本当に古葉監督にはご迷惑をおかけしたと思います。自分としてはあの時記録を切ってほしかったんです。日本記録まであと100試合前後にまで迫っていましたが、記録を考える余裕はありませんでした。でも古葉監督は誰に何を言われても使い続けてくれた。そういう方がいたからこそ後の世界記録もあったわけだし、あの年の赤ヘルの日本一もあったんだと思います。
ありがたいことです。自分が思っている以上に、米国のファンは僕のことを知っていてくれる。野球に対する思いの深さが違うという感じがします。
僕自身、自分がつくった世界記録が本当にすごいものなんだと知ったのは、96年にカル・リプケンが僕の記録を越えてくれた時でした。現役時代はひたすら毎日のゲームで頑張ることしか考えていなかったのですが、リプケンが出てきて、その足跡を冷静に見られるようになった。本当にすごいことをやったんだなと実感できたんです。
今回の米国のファンの声援はすごかった。もちろん野球の花はホームランですから、王貞治監督への声援が一番ですが、その次に僕のことを知っていてくれたのでしょうね。
そうなんです。今も広島に帰るといろいろな人から「なぜだ」と怒られます。それが一番つらいのも確かです。
でも、それにはいろいろな理由があって、その一つは、野球界の人間関係が煩わしかったというのもあります。コーチや監督として現場に戻るためには、人脈とかいろいろ複雑な要素が絡みます。そういうものにからめとられるのが嫌だった。僕はあるがままに生きたいと思ってしまったんですね。
現場が一番面白いというのは、誰よりも自分が一番わかっています。でも、自分は野球の楽しさを世間一般に伝えるセクションに行けばいいやと思ってしまったんです。それを逃げ道に使ったのかもわかりませんが。
前々から60歳を過ぎたら子供と一緒に野球をする時間を持ちたいと思っていました。全国を回って、そういう機会が持てればと思っています。とはいえ、あんまり社会性がないので、気楽な生き方が一番というのが本音なのですが。

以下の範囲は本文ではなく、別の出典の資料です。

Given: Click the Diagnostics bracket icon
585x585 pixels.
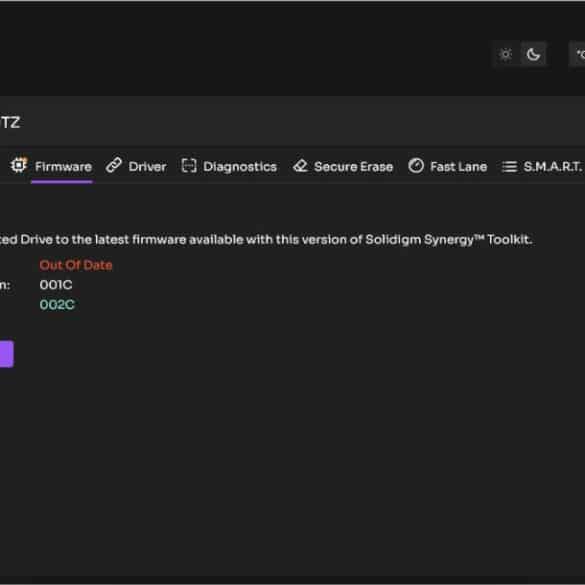Looking at the screenshot, I should 189,165.
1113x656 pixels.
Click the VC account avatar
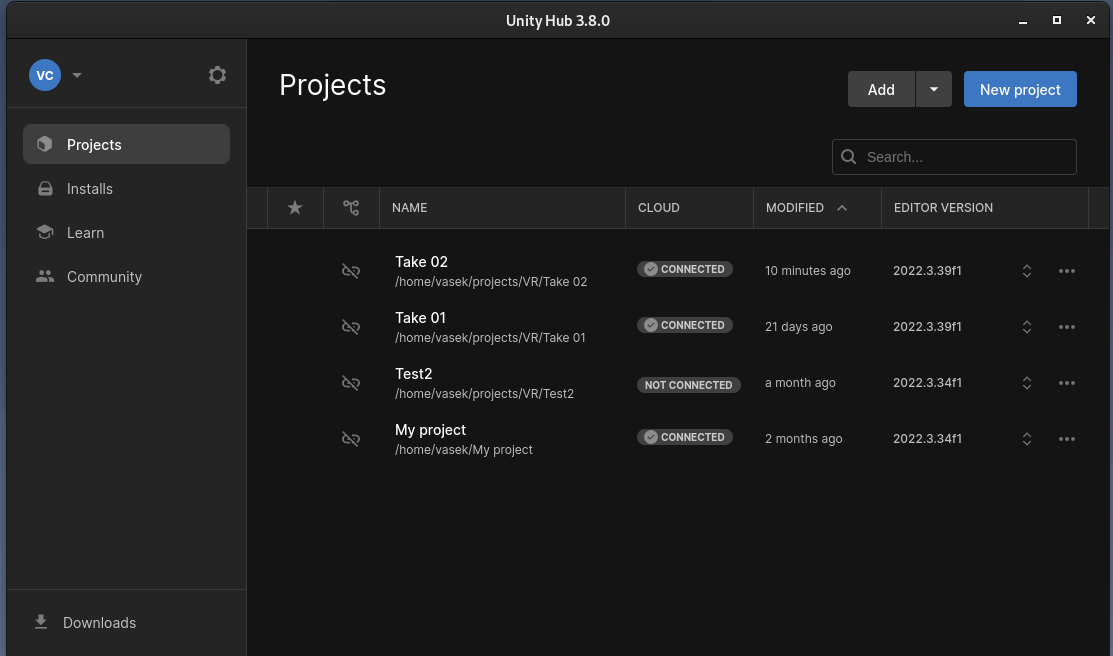[x=45, y=75]
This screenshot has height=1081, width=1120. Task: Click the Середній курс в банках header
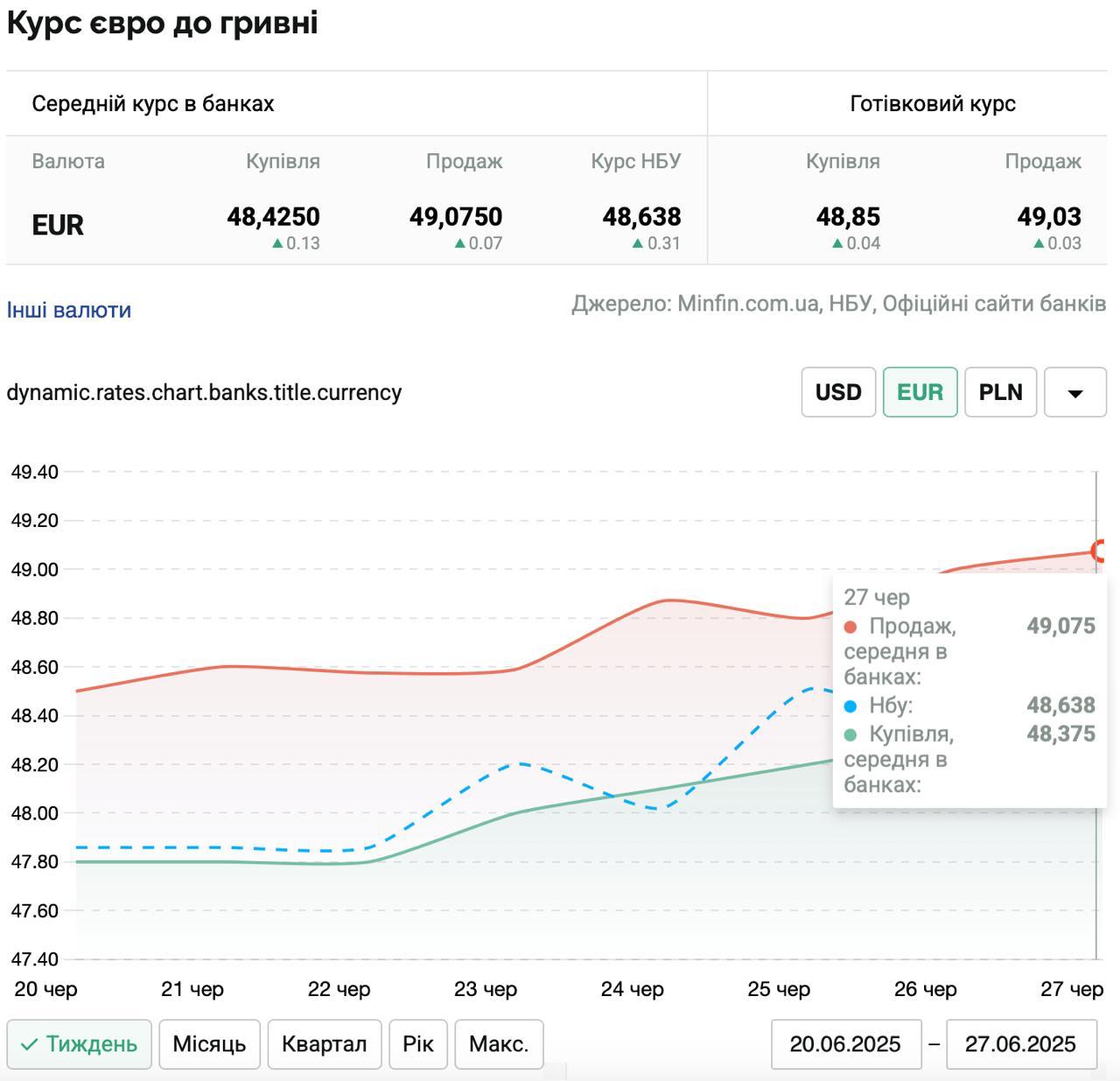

65年、入団直後に買ったアメリカ車フォード・ギャラクシーです。真っ黒で全長5m40。後ろに翼がついた60年代のフルサイズの車でした。当時、中古で80万円程度だったでしょうか。ところがこれが大問題。監督がマツダの小型車に乗っている時代でしたから、18歳の若造が何をやっていると大目玉を食いました。それで4カ月後には手放すはめになりました。
誰よりも故・根本陸夫さんにはお世話になりました。入団3年目に監督としていらっしゃったのですが、ひと目見た時から、この人には逆らえないと感じました。人生の箍(たが)ははずしちゃいけないと教えられました。根本さんが広島の土台をつくって、後に古葉監督、阿南監督の時代に花が開いたんです。
鎌倉のお坊さんが書いた「ただの人であれ」というタイトルの本が印象に残っています。ちょうど79年の大スランプの時に手にしたんです。追い詰められた時に何度も何度も読みました。あの本を読むことで、スランプを乗り越えるエネルギーをいただいたと思っています。現役時代、周囲からは鉄人と呼ばれていても、やはり自分の中の不安と常に闘っていましたから。